Paylaş
Son haftalarda TCMB’nin açıkladığı yurtdışı yerleşiklerin hisse senetleri ve tahvil bono istatistiklerinde, yabancı girişlerinin miktarı düşük de olsa devam ediyor olması kayda değer bir durum. 13 Ağustos haftasında hisse, tahvil bono netinde 32.7 milyon dolarlık giriş görüldü. Hisse senetlerine 77.9 milyon dolar giriş, tahvil bonoda 45.2 milyon dolar çıkış gerçekleşmiş. Özellikle son iki haftada hisse senetlerindeki alımların 248 milyon dolar olması dikkat çekici.

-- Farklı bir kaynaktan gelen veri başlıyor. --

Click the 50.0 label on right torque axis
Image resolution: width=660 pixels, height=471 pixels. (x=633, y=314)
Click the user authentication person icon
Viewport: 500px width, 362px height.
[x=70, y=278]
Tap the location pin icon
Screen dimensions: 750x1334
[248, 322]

Hatırlanırsa geçtiğimiz haftalarda hisse senetlerinde çıkışlar söz konusuydu. Yine 13 Ağustos haftasında bankalardaki döviz mevduatı 232 milyar doların biraz üzerinde seyrederken bir önceki haftaya göre fazlaca bir değişim olmadığı görüldü. TCMB’nin brüt döviz rezervlerinde ise yaklaşık 2 milyar dolarlık azalışla 107 milyar dolara gerileme söz konusu. Rezerv ve döviz mevduatı tarafında çok belirgin değişimler görülmüyor. Piyasa şartları gereği rakamlarda küçük çaplı oynamalar var. Yılın ilk yarısına ait bilançoların yayınlanması da tamamlandı. Genel olarak hem sanayi hem özel banka bilançoları performansları olumlu olarak değerlendirilebilir. Bu durum 1 Eylül’de açıklanacak 2. çeyrek büyüme verisi hakkında da bir fikir veriyor. Hatırlanırsa ilk çeyrek büyümesi yüzde 7.0 olmuştu. 2. çeyrek için yüzde 20-25 gibi büyüme beklentileri telaffuz ediliyor.
BAZ ETKİSİ DETAYI
Geçtiğimiz günlerde Cumhurbaşkanı Recep Tayyip Erdoğan’dan “İkinci çeyreğe ilişkin öncü göstergeler baz etkisinin de devreye girmesiyle yıllık yüzde 20 civarında bir büyümeye işaret ediyor” açıklaması gelmişti. Tabi ki burada baz etkisi önemli bir detay. Bilindiği üzere ilk çeyrekte geçen yılın aynı dönemine göre yüzde 7.0 büyüme görülürken bir önceki çeyreğe göre büyüme yüzde 1.7 olmuştu.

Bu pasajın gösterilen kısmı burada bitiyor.